I'd say that nearly everyone who has an affair is 'in love.' That is usually the reason for the affair. Unless it is directly related to sexual release, and no desire to commit, it would be very difficult to find anyone who got involved with another person without the accompanying emotions we tend to group together as 'love.' 

And yes, occasionally, after the affair ends, people are able to pull together and create a marriage. Statistically that is very small (I am not a fan of stating statistics - let's just say its a handy way to describe a process.)


----------



## alabama (Aug 6, 2010)

from what my WH has said/done...

he did buy "i love you" cards for her, never sent- hence i found them after WH moved back in. they were bought the weekend before dday.

on dday i did ask WH if he loved OW and he said he didn't know. i kicked WH out within the hour of finding out about the A. WH and OW moved into a motel together that evening. i went to an attorney within the week to get the D filed. i put our home on the market the next day.

i really thought they would stick together and make it. had common interest (beer and football and worked together)

within two weeks he was asking to move back. as is well said on this site. once the fantasy pop and real life enters the relationship cracks start to happen.

i think some major issues contributing to their relationship not working out were that WH and OW had only know eachother for a couple of days before the A (i was in a different state with a newborn packing up our old home) i think most work A have a greater potential for lasting assuming that the two people have know eachother for a while and can form some real bonds.

another breaking point for WH and OW was they could escape their burden of family life durning the A. each had kids. they now had to work out visitations. during the A, WH was never around.

i "think" another issues was that OW expected to live the life WH and I had (nice house, travel, being a SAHM, etc) i think it was shock for both of them living in a motel. not her sugar daddy (during the A he bought her $$ gifts and $$ meals) WH knew he was going to be stuck with alimony plus child support for the next 19yr! he had just stopped paying for his 2dc from his 1st marriage last year.
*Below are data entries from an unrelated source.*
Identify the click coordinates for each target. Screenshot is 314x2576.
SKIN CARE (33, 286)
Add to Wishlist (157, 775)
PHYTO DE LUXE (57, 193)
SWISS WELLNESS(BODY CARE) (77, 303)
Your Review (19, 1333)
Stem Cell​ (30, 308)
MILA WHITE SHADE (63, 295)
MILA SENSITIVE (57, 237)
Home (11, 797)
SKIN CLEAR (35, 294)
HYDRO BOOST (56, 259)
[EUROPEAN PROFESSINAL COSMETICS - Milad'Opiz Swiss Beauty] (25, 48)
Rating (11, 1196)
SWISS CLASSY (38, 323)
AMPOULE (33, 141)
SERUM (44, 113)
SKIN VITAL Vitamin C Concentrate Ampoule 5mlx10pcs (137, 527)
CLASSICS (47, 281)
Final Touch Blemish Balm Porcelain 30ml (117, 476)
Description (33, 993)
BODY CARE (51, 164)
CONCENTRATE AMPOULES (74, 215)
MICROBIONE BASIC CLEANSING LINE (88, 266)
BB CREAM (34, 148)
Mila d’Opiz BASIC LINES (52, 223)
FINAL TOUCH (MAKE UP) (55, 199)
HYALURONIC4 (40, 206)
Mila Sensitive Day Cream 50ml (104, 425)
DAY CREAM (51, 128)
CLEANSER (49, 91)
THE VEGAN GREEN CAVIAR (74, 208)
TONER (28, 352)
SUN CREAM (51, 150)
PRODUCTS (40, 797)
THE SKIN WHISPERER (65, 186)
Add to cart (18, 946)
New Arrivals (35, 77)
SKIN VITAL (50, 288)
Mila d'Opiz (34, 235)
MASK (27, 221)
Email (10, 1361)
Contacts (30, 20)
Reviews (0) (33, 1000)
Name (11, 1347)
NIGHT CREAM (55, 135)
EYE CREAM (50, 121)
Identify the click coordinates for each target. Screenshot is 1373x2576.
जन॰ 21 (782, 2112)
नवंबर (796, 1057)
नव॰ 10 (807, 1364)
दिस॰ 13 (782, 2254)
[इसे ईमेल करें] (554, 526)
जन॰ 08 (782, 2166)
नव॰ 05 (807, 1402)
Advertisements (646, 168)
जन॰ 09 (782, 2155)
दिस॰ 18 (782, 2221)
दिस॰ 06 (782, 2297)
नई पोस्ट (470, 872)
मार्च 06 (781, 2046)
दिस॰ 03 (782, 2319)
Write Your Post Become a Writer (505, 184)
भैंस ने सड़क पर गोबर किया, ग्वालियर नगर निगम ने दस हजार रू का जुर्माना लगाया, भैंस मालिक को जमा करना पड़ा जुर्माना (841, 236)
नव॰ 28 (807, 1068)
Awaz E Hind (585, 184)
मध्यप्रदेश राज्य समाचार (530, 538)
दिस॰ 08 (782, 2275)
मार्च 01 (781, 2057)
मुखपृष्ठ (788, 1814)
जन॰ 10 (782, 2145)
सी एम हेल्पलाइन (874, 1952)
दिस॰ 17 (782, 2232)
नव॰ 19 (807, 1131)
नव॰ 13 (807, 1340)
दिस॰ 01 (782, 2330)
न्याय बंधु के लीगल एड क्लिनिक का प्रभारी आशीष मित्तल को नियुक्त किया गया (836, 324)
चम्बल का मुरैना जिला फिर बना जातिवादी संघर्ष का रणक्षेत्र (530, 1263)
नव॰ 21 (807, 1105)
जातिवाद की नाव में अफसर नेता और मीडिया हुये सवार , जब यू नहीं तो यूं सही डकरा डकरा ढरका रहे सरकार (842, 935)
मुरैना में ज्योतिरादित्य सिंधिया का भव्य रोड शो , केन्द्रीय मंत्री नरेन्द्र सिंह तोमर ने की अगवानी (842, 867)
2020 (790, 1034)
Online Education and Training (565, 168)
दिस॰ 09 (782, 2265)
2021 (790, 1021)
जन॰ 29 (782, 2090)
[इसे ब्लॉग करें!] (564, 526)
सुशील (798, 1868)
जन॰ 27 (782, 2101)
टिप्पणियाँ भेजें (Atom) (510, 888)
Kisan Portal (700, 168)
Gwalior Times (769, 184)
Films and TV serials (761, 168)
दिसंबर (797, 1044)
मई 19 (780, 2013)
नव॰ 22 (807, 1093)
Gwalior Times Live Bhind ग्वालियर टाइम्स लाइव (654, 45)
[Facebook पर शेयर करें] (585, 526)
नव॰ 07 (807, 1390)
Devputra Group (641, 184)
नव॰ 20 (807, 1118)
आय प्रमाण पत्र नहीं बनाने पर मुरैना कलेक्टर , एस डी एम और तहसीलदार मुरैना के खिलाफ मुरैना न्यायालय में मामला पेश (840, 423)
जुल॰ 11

WH was now facing trying to find a place he could afford for them and 4 kids. they either had to have all 4 kids at once otherwise it would be his kids one weekend and her kids the other. when would they go out and get drunk.

i truly believe that if i wouldn't have allowed WH to move back home he would have stayed with OW. neither of them want to be alone. the first night after WH said he broke up with OW, she came back to his motel and spent the night. WH said she was too drunk to drive home and he was too drunk to take her. WH called me the next morning to confess.


----------